Thanks for your good email! In my 40+ years of ministry to the (now former) Soviet Union, I've heard the same complaint many times that foreign "cults" have capitalized on the spiritual vacuum there, after 70+ years of communism. There is some truth to that, but before the dissolution of the USSR we brought Bibles and New Testaments to both Orthodox and Evangelicals. And when my wife and I were Evangelical Protestant missionaries in Russia for 17 years, we made many efforts to work together with Orthodox believers. I was the in-country representative for an Evangelical effort to produce Orthodox-approved Sunday school materials in Russian.

But quite often we were met with hostility by officials in charitable organizations when we tried to minister in practical ways to the sick in hospitals and to orphans in orphanages simply because we were not Orthodox. Is there something "sectarian" about doing good works? When I prepared and distributed leaflets consisting of Scripture and the Nicene Creed, it was brought to the attention of the authorities. When I prepared a harmony of the four Gospels in one of the minority languages, I took it to a printing shop, and saw the storeroom for literature of the local Orthodox church's "missionary department" -- it consisted entirely of anti-Western, anti-sectarian warnings against the "cults" such as Baptists and Lutherans.

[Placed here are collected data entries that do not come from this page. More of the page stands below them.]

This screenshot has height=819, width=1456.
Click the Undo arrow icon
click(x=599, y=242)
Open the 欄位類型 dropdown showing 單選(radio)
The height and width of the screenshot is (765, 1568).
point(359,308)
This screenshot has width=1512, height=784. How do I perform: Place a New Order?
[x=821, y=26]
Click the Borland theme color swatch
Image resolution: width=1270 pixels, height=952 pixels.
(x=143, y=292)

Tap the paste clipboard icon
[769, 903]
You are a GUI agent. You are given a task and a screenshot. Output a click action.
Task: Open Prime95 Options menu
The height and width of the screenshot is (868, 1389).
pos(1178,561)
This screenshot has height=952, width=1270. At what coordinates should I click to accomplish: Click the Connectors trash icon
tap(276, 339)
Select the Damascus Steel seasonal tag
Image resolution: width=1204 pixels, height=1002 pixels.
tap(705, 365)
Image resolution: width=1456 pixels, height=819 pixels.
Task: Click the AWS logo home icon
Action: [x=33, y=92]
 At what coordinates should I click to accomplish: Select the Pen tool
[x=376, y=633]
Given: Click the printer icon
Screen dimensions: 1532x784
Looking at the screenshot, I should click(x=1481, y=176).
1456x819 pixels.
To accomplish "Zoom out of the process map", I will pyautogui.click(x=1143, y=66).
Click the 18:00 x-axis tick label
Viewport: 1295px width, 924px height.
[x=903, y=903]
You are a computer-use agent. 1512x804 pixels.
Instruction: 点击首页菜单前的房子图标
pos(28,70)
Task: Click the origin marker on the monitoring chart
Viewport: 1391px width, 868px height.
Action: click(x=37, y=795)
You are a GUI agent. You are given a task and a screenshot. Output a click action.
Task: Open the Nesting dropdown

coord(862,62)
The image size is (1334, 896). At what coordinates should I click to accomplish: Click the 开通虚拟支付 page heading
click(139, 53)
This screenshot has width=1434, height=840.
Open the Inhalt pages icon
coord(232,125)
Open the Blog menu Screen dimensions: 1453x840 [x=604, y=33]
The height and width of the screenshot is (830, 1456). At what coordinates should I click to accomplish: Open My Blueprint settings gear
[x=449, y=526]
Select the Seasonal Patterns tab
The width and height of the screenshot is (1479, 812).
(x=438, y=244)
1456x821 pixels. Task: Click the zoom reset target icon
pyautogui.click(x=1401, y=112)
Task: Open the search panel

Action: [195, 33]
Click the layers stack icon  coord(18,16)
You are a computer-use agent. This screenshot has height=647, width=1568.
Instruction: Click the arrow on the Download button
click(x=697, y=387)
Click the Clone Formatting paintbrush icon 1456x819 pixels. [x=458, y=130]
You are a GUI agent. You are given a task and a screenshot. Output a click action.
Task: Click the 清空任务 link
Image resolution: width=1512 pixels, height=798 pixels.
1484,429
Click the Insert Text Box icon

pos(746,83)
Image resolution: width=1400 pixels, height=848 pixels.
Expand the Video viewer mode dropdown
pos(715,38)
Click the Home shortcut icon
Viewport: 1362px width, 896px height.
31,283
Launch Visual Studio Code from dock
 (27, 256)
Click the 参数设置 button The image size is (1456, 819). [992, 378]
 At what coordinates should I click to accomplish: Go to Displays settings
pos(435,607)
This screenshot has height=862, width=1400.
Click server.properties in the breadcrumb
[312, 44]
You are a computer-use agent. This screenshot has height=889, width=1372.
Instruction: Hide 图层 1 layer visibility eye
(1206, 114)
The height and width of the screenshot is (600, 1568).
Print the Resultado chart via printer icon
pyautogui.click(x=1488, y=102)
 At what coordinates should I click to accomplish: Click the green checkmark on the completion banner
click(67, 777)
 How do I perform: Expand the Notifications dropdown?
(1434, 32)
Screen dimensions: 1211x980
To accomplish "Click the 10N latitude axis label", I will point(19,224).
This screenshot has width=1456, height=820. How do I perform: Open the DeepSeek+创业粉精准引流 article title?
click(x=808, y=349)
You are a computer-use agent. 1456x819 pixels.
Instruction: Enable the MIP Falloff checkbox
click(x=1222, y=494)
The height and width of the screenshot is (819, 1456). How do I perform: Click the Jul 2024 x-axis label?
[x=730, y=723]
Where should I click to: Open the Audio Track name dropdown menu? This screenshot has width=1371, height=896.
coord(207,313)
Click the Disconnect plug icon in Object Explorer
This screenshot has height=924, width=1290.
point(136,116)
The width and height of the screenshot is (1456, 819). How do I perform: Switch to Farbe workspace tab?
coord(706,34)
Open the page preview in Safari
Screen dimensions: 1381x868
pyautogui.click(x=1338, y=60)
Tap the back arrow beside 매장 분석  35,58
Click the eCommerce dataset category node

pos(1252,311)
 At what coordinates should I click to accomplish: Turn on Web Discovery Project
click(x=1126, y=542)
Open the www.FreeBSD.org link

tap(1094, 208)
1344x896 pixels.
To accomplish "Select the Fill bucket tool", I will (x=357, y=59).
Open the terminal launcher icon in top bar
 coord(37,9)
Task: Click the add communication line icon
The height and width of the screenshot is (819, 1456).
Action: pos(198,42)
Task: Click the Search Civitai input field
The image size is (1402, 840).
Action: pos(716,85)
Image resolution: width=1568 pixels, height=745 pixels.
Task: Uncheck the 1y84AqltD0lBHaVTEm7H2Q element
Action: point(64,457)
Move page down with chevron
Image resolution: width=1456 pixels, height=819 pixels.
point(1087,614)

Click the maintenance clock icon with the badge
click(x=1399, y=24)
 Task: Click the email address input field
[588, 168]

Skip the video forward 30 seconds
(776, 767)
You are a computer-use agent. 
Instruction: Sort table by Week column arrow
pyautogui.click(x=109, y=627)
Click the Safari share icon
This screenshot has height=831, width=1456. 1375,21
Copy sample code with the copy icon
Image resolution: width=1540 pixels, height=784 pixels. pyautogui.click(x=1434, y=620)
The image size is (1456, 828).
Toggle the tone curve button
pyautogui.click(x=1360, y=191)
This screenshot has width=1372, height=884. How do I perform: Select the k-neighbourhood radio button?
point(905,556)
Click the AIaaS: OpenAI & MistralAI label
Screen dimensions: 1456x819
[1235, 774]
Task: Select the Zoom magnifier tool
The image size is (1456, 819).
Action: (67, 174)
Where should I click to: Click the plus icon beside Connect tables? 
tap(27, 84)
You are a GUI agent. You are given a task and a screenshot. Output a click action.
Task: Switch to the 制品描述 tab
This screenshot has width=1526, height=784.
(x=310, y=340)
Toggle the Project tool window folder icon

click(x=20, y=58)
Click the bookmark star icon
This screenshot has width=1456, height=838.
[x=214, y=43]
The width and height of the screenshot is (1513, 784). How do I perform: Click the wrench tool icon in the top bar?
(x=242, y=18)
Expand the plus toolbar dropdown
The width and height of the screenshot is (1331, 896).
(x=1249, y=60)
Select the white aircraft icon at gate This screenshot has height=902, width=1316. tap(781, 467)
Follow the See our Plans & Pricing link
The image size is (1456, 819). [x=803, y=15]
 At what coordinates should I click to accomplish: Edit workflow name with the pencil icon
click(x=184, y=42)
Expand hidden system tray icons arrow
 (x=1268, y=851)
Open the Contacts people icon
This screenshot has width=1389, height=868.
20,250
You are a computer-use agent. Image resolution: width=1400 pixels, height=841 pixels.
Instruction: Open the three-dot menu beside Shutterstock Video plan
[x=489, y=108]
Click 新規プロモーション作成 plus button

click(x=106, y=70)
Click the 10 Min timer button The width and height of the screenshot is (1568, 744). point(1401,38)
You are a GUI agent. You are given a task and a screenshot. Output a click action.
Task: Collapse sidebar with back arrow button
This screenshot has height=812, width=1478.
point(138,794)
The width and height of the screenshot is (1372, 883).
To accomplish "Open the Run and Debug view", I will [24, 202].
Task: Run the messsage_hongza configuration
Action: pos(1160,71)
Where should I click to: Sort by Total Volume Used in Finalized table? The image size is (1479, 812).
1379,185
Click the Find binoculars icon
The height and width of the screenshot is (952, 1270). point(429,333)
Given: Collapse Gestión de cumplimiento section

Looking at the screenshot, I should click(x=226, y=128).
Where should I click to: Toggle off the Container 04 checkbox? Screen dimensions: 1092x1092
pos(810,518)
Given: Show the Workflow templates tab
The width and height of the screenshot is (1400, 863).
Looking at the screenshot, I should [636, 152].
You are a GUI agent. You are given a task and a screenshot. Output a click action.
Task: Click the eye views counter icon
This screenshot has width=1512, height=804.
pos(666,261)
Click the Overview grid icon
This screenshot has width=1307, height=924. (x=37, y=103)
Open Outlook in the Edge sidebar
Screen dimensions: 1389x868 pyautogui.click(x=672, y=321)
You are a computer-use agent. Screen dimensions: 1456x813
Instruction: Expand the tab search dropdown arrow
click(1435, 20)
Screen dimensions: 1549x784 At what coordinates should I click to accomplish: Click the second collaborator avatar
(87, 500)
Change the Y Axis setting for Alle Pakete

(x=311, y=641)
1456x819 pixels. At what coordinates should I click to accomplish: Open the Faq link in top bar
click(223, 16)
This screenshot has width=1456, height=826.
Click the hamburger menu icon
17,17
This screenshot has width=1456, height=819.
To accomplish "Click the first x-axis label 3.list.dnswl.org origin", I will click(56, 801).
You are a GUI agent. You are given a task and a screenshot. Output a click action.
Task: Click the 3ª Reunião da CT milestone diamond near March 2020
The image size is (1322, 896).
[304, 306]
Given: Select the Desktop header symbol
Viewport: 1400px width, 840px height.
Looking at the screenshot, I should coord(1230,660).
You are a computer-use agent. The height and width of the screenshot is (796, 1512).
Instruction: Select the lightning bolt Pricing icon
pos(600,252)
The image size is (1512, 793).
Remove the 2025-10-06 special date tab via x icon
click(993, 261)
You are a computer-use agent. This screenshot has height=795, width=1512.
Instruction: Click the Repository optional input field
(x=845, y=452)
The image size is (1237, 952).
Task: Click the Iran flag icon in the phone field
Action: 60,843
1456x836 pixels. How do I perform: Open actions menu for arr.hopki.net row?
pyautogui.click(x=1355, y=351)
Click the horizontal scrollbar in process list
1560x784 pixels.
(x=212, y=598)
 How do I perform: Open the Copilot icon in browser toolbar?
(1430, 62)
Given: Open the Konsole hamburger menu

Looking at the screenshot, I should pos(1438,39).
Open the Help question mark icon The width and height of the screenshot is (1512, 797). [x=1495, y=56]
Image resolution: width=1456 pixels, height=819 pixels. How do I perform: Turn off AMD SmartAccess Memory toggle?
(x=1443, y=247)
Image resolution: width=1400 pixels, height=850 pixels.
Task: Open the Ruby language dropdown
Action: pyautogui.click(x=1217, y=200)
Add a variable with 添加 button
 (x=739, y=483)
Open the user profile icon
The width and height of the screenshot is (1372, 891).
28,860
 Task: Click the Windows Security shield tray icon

This taught me quite a lot about the xenophobic and nationalistic mindset that is prevalent among the large majority of Orthodox Russians.

We did find, however, a few Orthodox parishes and other organizations that were open to working together on charitable ministries, and we were drawn to this kind of Orthodoxy. One Russian friend put it this way: "There are two kinds of Orthodox in Russia: Russian Orthodox [with the emphasis on 'Russian'], and Orthodox Christians." We were drawn toward this latter kind, and five years ago began attending these parishes. A year later we had returned to the U.S. and became catechumens, and three years ago we were chrismated into the holy Orthodox Church on the centennial of of my patron saint John of Kronstadt's repose.

I don't object to Russia having Orthodoxy as its "state church," or for that matter Great Britain having Anglicanism as its "state church" -- as long as they respect the rights of other religious confessions to believe and practice their faith in peace. But real Christians, regardless of their confession, are to be known by the way they minister to the poor, the maimed, the lame and the blind, to prisoners and the brokenhearted, to widows and orphans. If the religious leaders -- regardless of whether they're Orthodox, Catholic or Protestant -- disregard these people and are more concerned about their real estate holdings and their canonical territories, they've succumbed to "the dumbest idea in the world."